Cheminer autour du Général
J’ai eu le temps d’aller au cinéma voir le De Gaulle de Gabriel Le Bomin, juste avant qu’on soit confiné. Autant le dire tout de suite, malgré ses plus de 500 000 spectateurs sur la première semaine d’exploitation et la seule, ce film n’est pas bon ; non sans qualités, mais pas bon ; autant le savoir, au cas où il ferait l’objet d’une reprise d’exploitation à la sortie du confinement. Avant d’essayer de définir pourquoi, je veux le replacer dans un contexte particulier, le mien.
Si je suis allé voir cette production dont, par intuition, je craignais sinon le pire du moins le médiocre, c’est que mon particulier trempe dans le Général depuis plusieurs mois. On enchaîne les lectures selon des logiques contingentes, un livre (ou un film) donnant l’idée et l’envie d’en lire (voir) un autre par association ; et puis un jour on brise la chaîne et on passe à d’autres enchaînements. Je trempai fut un temps dans les Bourbons, de père en fils et en Petitfils (Jean-Christian, fils de Pierre et sans doute petit-fils de quelqu’un). Jadis (presque naguère mais pas autrefois) on m’offrit amicalement une biographie insatisfaisante de Jean Moulin ; un cultivé autre ami s’étonna de mon appréciation, car il avait lu une excellente bio de Pétain du même auteur (Bénédicte Vergez-Chaignon) ; je confirme que ce livre sur le Maréchal est exemplaire, il me donna envie d’en savoir plus sur de Gaulle. C’est ainsi que je lus les Mémoires de guerre du Général, dans l’excellente édition de la Pléiade.
Les Mémoires de guerre du Général
Ce n’est pas faire preuve d’une grande précocité que de lire les Mémoires de guerre à soixante ans largement dépassés. J’assume mes lacunes. Peut-être avec plus de maturité ai-je mieux apprécié l’œuvre. Toujours est-il que ce texte mérite le haut niveau auquel on le place communément. Cela restera pour moi un moment fort de mon activité de lecteur ; la forme en est impeccable, la langue exemplaire, la clarté de la pensée indépassable ; les notes de l’édition savante permettent de rectifier les faits lorsque la culture historique du lecteur est prise en défaut ; indépendamment des biais introduits consciemment ou non pour l’objectif visé par l’auteur et a contrario du caractère admirable de l’aventure contée, l’œuvre est en elle-même un monument de la littérature française. Elle me donna envie de lire ce que Churchill pouvait dire de son côté, notamment sur le Connétable.
Celles de Churchill
Je passai donc un temps certain à lire les deux tomes des Mémoires de guerre dudit Sir Winston, dans l’édition par François Kersaudy de la massive version résumée publiée à la fin des années 50 sous la direction du Premier ministre lui-même (lequel François Kersaudy est l’auteur notamment d’une très bonne bio du descendant de Marlborough, ainsi que d’un ouvrage sur les relations entre Churchill et de Gaulle qui n’apprend rien qu’on ne sache déjà). Lecture aisée à court terme, qui dans la durée paraît paradoxalement plus pénible que celle du Grand Charles pourtant plus long, car c’est de l’histoire de journaliste (Lacouture prouve néanmoins qu’on peut être journaliste et rigoureux, et écrivain) et non une « œuvre ».

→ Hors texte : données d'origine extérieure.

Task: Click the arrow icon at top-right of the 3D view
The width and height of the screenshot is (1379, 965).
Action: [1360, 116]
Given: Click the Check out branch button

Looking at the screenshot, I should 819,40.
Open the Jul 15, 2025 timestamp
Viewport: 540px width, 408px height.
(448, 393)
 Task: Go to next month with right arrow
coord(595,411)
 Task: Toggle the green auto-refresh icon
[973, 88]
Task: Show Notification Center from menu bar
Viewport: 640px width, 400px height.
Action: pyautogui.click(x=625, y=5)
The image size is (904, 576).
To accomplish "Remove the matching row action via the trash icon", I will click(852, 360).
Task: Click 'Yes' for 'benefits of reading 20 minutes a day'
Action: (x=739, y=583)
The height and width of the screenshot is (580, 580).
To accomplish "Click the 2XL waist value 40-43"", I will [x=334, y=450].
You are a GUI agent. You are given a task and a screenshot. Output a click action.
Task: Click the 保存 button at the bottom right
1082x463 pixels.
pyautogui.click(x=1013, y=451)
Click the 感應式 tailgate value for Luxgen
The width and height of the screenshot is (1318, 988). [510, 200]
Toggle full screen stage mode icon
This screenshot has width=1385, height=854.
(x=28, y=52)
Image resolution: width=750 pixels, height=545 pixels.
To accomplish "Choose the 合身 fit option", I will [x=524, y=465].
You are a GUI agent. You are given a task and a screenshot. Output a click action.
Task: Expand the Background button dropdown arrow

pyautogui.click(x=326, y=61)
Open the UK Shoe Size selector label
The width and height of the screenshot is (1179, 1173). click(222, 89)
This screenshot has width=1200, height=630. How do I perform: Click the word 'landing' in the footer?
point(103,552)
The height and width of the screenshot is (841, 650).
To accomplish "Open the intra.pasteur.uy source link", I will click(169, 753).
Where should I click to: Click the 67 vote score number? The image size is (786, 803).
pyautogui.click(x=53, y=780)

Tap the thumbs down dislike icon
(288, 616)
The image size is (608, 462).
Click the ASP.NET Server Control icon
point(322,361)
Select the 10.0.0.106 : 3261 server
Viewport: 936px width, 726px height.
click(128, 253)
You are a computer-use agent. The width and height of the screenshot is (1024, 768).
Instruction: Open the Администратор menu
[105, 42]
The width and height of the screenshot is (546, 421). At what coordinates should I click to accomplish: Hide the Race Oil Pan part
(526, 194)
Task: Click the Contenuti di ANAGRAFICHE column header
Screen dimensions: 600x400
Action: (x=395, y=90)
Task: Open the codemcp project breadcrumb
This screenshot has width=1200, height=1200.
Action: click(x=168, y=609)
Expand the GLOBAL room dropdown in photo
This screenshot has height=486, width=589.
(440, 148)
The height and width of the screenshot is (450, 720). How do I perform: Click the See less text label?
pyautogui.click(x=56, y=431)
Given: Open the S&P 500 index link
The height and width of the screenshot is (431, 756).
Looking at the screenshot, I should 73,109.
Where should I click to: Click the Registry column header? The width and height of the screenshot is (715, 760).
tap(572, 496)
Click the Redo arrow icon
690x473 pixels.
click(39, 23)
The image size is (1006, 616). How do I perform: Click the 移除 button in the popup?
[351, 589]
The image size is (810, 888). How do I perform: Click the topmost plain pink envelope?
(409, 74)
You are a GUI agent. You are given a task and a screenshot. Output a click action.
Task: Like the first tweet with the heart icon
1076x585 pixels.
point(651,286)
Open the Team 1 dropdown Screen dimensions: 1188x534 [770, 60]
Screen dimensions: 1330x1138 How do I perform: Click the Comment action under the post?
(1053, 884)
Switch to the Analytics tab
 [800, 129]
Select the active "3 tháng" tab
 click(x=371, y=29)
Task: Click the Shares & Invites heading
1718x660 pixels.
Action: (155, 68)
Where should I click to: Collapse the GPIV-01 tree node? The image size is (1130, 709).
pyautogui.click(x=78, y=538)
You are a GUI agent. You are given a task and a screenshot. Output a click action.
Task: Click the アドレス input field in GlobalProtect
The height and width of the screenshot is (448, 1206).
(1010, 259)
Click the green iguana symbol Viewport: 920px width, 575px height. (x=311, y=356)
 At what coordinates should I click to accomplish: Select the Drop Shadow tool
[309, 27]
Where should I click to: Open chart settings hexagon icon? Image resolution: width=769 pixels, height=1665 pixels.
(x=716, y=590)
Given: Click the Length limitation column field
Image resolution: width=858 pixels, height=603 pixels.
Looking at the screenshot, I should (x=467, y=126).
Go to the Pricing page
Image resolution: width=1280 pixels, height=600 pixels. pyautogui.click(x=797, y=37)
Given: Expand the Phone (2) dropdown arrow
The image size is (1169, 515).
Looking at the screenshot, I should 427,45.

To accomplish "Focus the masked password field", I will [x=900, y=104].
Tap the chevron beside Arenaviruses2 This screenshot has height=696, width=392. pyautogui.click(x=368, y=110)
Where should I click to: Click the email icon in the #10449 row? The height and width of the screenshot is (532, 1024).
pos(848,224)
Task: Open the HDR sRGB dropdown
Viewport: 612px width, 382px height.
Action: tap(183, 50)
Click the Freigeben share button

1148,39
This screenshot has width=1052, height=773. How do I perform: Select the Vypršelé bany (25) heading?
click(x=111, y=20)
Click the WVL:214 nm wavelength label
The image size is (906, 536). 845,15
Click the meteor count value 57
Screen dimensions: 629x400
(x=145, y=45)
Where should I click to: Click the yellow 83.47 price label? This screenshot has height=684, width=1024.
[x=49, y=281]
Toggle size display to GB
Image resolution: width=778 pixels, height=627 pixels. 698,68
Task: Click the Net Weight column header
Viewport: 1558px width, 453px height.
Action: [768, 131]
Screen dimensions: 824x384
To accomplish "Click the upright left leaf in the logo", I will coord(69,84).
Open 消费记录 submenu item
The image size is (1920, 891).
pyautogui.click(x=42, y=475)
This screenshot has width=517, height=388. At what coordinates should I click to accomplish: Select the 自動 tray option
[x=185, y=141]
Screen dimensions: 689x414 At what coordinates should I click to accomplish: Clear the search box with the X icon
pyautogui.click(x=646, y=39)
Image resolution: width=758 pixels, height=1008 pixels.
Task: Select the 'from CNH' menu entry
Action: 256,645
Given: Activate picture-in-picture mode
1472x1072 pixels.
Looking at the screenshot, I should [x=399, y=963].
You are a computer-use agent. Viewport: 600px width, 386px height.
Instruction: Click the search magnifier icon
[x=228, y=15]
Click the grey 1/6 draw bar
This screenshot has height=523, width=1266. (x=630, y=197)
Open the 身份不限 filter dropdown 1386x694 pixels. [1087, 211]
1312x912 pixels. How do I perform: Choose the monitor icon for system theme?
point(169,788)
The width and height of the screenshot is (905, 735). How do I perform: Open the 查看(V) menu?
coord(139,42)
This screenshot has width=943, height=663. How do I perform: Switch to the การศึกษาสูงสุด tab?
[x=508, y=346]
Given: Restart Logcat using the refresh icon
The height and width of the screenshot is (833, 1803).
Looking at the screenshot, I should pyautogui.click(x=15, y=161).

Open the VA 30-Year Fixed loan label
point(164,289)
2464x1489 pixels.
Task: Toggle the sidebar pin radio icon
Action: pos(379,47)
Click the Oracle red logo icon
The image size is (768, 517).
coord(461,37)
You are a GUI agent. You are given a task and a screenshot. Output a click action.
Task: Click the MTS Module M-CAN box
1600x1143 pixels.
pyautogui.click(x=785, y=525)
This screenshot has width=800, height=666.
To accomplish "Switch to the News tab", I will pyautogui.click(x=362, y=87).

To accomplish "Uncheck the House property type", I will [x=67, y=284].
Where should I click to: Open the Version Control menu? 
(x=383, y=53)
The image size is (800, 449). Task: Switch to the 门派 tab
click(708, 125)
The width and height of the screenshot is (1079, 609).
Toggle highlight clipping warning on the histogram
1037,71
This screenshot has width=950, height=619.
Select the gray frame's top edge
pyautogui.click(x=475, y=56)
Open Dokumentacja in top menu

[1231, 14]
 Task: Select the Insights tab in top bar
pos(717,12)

Les erreurs abondent, la prose bat facilement la campagne, rares sont les formules marquantes, on sent le raboutage de contributions diverses par un auteur peu regardant au résultat. Je n’y ai notamment pas trouvé ces portraits de personnage qu’on a chez le Français et qui en cinq lignes ou en deux pages habillent pour l’éternité, en bien ou en mal, celui qui en est le sujet. J’en conclus que l’Anglais était meilleur orateur qu’écrivain, peut-être parce qu’il travaillait davantage à ses discours, qui en demandaient moins. Les Nobel certes pouvaient difficilement lui donner le prix de la Paix… France un, perfide Albion zéro !
La biographie de Lacouture
Après l’action de De Gaulle vue par lui-même, une biographie d’icelui ? Je suis allé vers Jean Lacouture, trois tomes d’un petit millier de pages chacun : plus je lis des bio, plus je suis convaincu qu’on ne peut raconter la vie d’un grand humain en moins de 800 pages. Cette biographie date un peu (du milieu des années 80) mais je suis convaincu, alors que j’approche de sa fin, qu’on ne peut faire mieux ; sans doute tel ou tel point a‑t-il été complété ou rectifié depuis lors avec de nouvelles recherches ; mais, en tant que globalité, comment faire plus clair et plus complet ? En outre, ce que l’analyse perd en termes de recul par rapport au sujet (le premier président de la Ve République était encore au pouvoir une quinzaine d’années auparavant), elle le gagne et au-delà en vivacité des témoignages, dont celui de l’auteur qui a en tant que journaliste participé à beaucoup d’événements relatés à partir des années 50. Il ne manque d’ailleurs pas de relever ses propres erreurs de jugement sur le moment.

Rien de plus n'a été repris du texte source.